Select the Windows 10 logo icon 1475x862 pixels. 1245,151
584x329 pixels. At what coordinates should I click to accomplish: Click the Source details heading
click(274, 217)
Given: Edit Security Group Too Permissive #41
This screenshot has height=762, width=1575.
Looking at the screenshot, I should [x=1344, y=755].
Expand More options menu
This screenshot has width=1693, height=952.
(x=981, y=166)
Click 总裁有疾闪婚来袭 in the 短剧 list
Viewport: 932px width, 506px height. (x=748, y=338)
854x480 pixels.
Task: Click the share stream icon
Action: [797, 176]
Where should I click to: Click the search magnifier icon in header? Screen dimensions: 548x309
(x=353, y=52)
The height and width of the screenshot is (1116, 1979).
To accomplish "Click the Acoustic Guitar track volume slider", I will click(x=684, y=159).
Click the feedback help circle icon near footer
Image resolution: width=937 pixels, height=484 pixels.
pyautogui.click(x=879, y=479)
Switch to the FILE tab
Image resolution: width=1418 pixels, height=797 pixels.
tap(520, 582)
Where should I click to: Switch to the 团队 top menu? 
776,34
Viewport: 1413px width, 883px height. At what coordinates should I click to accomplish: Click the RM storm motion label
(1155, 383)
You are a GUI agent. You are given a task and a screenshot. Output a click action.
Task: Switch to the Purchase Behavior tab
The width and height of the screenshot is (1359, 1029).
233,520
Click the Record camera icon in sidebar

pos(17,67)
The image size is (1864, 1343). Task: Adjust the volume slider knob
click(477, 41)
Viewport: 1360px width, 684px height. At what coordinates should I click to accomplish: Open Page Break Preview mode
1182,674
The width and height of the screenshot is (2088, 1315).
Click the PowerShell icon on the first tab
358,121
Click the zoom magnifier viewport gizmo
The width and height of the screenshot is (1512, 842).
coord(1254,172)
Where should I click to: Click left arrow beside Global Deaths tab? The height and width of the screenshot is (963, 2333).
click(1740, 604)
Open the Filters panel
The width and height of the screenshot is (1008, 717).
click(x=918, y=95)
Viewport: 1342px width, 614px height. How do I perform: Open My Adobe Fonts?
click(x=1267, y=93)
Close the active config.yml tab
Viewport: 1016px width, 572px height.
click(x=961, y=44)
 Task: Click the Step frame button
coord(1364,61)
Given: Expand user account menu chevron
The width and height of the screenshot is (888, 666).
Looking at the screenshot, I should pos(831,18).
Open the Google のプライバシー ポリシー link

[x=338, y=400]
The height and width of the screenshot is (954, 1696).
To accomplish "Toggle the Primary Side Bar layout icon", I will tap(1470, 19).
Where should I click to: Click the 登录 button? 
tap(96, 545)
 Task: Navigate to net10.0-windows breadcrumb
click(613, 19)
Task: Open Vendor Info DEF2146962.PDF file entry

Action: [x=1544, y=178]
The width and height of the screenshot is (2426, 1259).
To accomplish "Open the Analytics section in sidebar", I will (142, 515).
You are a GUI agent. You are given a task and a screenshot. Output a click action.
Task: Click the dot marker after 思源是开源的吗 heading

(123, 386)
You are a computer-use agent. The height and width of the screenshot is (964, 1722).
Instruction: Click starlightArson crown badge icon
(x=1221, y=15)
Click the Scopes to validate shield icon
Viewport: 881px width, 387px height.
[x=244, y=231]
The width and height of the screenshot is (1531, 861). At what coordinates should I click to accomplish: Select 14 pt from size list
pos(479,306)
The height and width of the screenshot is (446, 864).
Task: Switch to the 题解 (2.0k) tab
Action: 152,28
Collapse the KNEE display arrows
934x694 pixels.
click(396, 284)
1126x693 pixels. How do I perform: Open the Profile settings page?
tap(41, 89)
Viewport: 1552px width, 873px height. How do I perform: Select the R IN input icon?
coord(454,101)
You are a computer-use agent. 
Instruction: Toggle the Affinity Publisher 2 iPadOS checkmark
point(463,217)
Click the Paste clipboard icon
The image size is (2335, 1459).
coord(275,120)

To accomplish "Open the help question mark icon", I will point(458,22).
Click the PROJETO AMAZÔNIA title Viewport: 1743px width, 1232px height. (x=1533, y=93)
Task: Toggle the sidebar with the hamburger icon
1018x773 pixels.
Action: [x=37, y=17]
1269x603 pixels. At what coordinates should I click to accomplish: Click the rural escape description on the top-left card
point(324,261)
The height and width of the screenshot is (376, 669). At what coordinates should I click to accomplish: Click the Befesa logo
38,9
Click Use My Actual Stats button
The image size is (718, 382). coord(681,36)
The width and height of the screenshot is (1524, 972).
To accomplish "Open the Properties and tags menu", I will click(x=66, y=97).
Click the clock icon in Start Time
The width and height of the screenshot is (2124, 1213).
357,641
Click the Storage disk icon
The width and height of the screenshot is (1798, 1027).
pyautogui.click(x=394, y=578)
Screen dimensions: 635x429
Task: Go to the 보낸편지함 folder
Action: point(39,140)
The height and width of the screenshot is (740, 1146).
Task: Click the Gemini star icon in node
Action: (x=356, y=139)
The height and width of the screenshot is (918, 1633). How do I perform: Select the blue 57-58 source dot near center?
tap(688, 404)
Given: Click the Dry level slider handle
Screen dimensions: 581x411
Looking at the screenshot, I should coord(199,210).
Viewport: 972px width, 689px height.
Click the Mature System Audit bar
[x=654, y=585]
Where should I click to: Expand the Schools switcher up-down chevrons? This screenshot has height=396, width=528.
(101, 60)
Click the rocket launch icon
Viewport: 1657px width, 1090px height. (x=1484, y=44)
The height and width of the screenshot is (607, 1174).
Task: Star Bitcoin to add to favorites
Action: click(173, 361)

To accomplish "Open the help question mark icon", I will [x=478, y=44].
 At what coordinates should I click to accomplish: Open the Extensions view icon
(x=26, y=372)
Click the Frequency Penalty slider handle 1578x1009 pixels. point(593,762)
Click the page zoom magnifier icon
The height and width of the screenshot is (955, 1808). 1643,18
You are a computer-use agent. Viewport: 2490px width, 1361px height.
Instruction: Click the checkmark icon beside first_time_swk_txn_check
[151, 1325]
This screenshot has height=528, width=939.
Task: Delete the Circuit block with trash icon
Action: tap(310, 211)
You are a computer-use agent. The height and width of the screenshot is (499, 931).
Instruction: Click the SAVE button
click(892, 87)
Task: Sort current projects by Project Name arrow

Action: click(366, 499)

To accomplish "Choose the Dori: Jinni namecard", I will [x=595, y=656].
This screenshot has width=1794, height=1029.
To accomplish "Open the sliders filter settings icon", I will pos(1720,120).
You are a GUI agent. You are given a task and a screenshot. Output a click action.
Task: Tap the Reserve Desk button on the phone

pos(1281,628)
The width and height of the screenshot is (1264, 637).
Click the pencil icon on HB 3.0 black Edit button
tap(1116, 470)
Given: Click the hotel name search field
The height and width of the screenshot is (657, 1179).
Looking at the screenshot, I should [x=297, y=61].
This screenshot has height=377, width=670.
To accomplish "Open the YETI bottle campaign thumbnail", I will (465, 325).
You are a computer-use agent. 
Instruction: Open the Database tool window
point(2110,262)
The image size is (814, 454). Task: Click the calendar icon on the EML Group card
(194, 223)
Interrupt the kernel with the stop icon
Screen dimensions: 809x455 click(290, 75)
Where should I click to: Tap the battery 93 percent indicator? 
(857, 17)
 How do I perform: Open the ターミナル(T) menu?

════════════════════

Work to complete => Check the entries above for the word "handle" and copy every line where it turns up.

Task response =>
Given: Click the Dry level slider handle
Click the Frequency Penalty slider handle 1578x1009 pixels. point(593,762)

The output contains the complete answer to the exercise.